(SET TASK)
Count the lines in the listing below that contain the word "name". Reply with the number alone.

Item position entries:
---------------
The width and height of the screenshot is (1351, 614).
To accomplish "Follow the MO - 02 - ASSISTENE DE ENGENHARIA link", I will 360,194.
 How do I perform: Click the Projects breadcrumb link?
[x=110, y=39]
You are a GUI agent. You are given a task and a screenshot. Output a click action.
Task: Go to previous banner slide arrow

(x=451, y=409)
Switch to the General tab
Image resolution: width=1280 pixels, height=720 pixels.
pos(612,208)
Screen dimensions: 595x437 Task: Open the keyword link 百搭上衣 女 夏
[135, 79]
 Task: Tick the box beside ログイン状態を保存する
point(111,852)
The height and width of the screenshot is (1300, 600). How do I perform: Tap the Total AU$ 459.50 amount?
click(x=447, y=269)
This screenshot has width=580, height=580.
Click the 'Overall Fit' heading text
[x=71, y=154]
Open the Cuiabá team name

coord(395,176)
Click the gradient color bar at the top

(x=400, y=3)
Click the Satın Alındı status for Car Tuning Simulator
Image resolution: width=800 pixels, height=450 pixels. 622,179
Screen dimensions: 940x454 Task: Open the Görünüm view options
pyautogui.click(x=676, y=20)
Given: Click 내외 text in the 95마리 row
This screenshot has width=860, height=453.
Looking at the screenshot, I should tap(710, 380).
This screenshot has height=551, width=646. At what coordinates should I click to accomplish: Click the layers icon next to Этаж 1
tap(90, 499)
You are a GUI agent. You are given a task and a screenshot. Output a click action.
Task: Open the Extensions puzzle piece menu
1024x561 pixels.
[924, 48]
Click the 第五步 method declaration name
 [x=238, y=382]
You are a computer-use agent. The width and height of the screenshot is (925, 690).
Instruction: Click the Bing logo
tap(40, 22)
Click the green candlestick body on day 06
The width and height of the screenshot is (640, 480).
---------------
(WORKED SOLUTION)
2